(Supplied data):
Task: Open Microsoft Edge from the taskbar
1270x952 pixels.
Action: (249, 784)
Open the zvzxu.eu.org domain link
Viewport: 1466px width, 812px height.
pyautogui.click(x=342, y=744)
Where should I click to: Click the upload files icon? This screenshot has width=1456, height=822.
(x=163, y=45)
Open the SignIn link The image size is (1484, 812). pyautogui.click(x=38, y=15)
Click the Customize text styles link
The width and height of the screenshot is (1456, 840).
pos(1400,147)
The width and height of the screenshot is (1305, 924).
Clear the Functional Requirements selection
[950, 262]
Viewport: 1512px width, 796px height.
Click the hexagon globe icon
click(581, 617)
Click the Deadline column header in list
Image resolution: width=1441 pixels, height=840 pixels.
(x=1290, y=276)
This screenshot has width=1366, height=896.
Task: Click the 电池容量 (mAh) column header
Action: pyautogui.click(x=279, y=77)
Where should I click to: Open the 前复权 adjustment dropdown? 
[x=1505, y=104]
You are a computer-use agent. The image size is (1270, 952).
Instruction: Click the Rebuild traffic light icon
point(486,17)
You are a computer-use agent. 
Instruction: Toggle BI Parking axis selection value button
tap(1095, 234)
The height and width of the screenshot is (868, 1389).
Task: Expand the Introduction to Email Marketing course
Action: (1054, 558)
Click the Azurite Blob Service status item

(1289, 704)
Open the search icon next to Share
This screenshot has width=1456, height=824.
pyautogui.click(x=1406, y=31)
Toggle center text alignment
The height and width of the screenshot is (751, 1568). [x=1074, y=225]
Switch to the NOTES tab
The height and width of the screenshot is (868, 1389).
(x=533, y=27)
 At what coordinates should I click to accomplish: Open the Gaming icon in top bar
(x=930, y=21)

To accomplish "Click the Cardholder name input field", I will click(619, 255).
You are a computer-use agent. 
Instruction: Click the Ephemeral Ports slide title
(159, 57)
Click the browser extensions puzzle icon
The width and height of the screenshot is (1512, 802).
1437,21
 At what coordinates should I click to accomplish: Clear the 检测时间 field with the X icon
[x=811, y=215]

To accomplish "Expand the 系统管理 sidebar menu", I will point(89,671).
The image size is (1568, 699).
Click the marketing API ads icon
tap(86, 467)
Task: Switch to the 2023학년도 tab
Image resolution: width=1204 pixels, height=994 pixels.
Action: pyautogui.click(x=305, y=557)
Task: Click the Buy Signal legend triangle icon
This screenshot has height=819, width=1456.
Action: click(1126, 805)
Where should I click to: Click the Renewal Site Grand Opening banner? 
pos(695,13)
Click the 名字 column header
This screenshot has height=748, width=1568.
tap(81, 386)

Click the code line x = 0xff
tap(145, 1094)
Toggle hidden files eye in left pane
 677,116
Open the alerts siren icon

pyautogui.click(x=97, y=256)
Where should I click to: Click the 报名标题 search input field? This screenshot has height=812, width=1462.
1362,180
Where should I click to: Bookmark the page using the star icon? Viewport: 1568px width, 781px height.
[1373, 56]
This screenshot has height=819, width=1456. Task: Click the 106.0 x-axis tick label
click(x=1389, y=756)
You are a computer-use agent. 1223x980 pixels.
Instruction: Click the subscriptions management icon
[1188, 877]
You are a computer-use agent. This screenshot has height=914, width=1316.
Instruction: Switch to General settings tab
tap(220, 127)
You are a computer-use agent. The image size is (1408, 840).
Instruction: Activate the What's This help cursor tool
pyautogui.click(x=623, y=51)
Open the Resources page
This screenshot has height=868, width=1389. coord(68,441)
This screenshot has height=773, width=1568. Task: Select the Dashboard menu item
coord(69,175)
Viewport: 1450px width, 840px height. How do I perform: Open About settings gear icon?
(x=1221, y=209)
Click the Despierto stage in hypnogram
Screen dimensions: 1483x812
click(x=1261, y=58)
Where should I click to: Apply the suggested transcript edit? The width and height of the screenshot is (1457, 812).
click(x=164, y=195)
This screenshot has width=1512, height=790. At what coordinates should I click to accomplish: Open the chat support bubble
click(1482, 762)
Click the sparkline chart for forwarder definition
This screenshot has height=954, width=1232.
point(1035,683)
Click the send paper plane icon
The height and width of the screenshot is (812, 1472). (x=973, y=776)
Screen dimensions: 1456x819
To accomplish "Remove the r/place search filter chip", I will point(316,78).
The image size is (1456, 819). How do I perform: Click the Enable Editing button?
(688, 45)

(Exercise prompt):
Copy each line of the listing that contains "computer".

(Problem solution):
You are a computer-use agent. The image size is (1270, 952).
You are a computer-use agent. 
You are a computer-use agent. 
You are a computer-use agent. 1223x980 pixels.
You are a computer-use agent. This screenshot has height=914, width=1316.
You are a computer-use agent. The image size is (1408, 840).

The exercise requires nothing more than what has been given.